出典抜粋:

白鳥:1998年の長野冬季五輪の際に、志賀高原で行われた記念イベントへの出演が契機となって本格的にデュオでの音楽活動を再開しました。私のソロ・コンサートにゲストで芥川さんを呼ぶようになって「じゃあ、ここからは“トワエモワ”になります~」みたいなノリでやっていたのですが、そろそろオリジナル曲中心のニュー・アルバムを作ろうかって話になって…。芥川さんが作詞を私が作曲を担当した「瀬戸内の詩」のような自作曲もありますが、「或る日突然」などで知られる山上路夫(作詞)&村井邦彦(作曲)の黄金コンビや伊勢正三さん(元かぐや姫)らによる書き下ろし曲など多彩な作曲家陣に参加していただきました。

富澤:「この街で」は(2021年に惜しまれつつ亡くなられた)新井満さんの曲ですね。
白鳥:富澤さんプロデュース「フォーエバーヤング~歌とトーク満載のフォークコンサート」の第4回に呼んでいただいた時に初めて新井満さんにお会いしたんです。満さんが歌っていた「この街で」をステージ袖から芥川さんと一緒に聴きながら「いい曲だよね」って言ってて、コンサート終わりの打ち上げの席でそのことを本人に伝えたら「じゃあ、ぜひ“トワエモワ”も歌ってよ。松山市には僕の方からも話しておくから…」って。松山市のイベントから生まれた曲で市民には愛唱歌として親しまれている大切な曲だったみたいで。その後、本当に松山市長から直々に事務所に電話があってラブコールをいただき、キングレコードから先ずシングル盤で発売することができました。

富澤:新井満さんって大いに個性的なキャラクターでしたが、裏表のない方でしたね。社交辞令とか言わないし。
白鳥:満さん主宰の北海道各地で開催される「イランカラプテ音楽祭」には今でも毎回参加していますが、もう会えなくて凄く寂しいです。

課題概要:
上の対談で曲名が挙げられている楽曲をすべて列挙してください。

提供情報:
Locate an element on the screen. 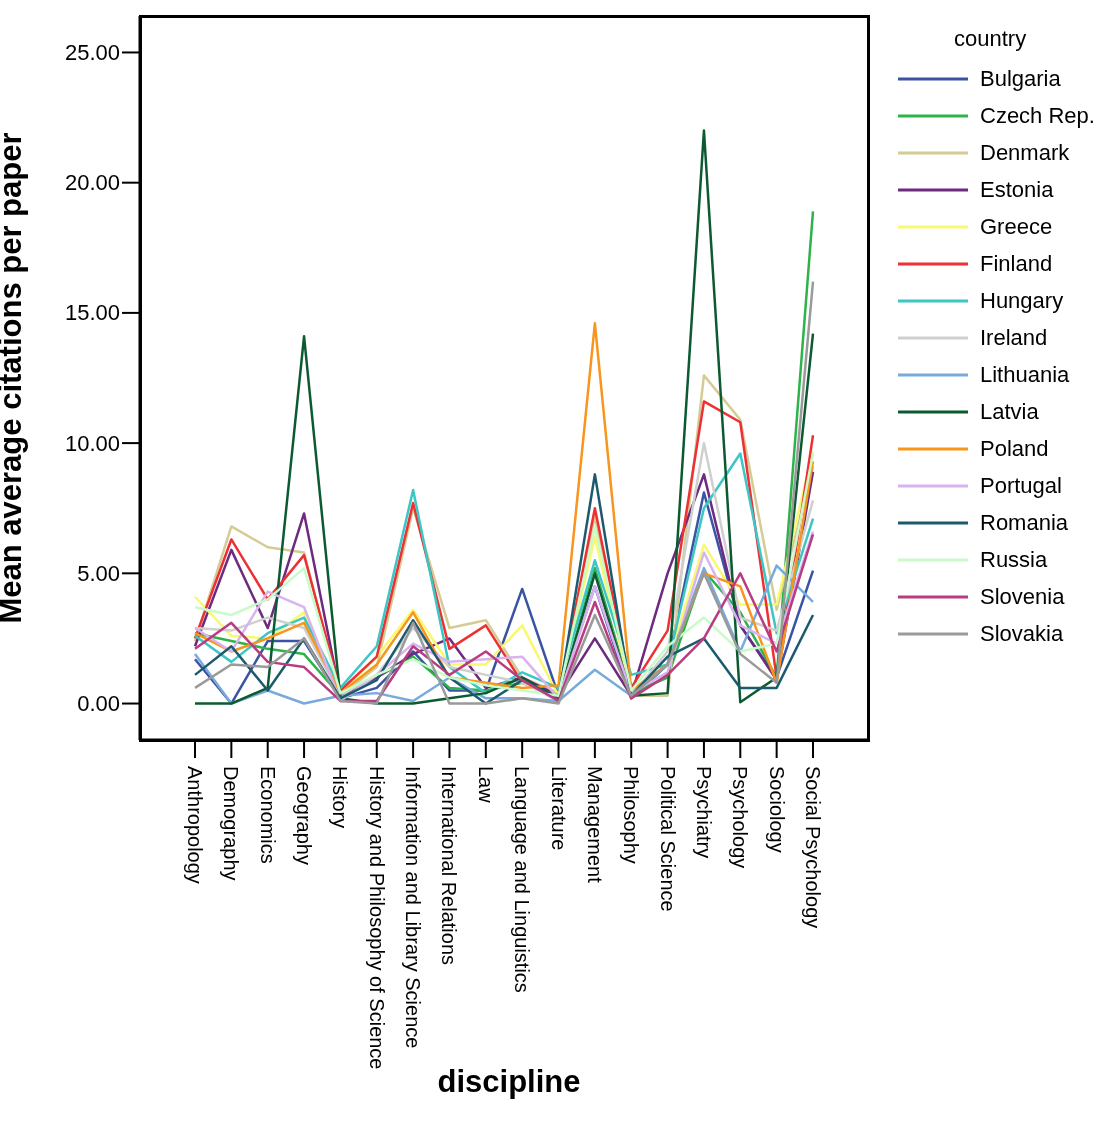 The width and height of the screenshot is (1114, 1124). y-tick-label: 20.00 is located at coordinates (92, 183).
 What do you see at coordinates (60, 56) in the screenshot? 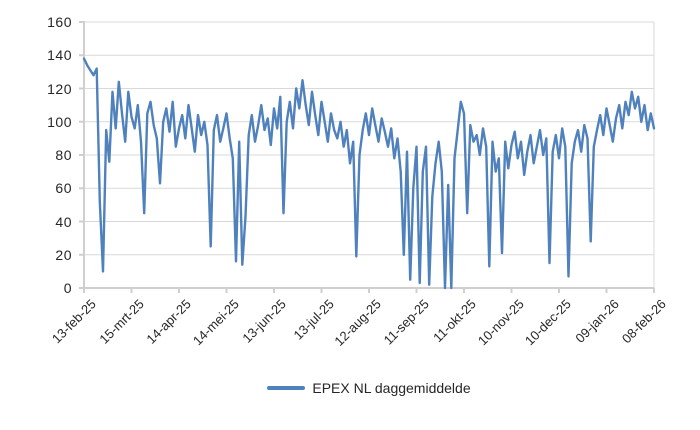
I see `y-axis-tick-label: 140` at bounding box center [60, 56].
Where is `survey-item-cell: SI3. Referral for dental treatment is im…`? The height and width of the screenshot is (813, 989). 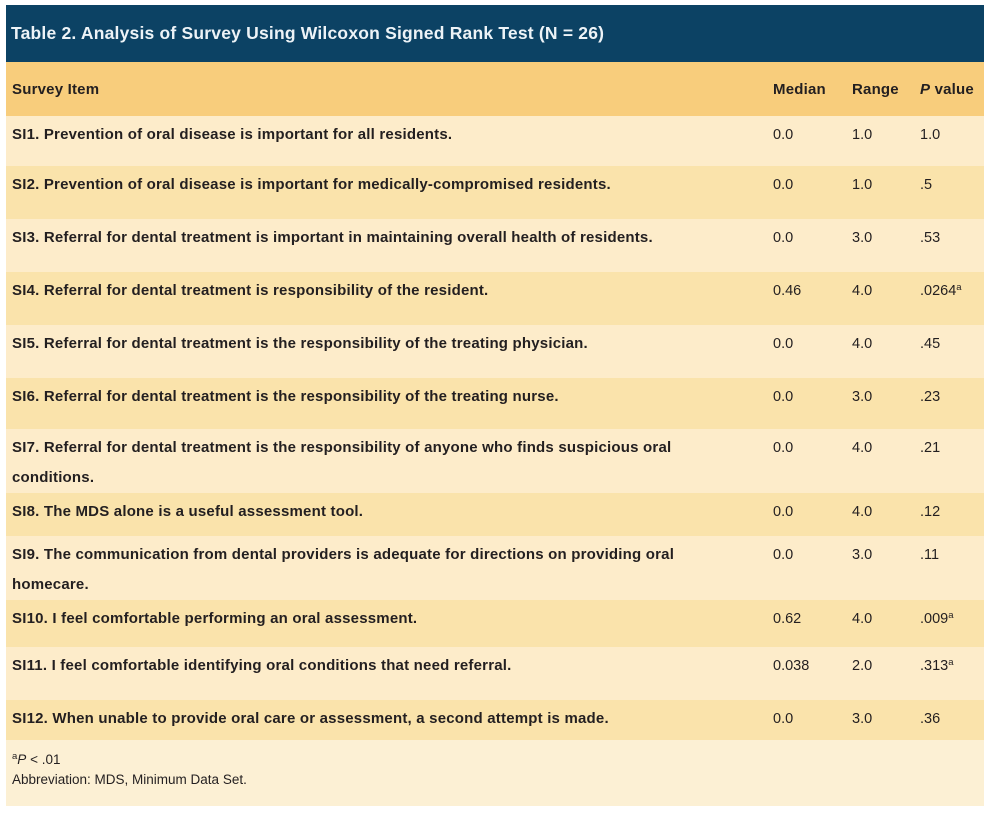 survey-item-cell: SI3. Referral for dental treatment is im… is located at coordinates (332, 238).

解答例:
「瀬戸内の詩」
「或る日突然」
「この街で」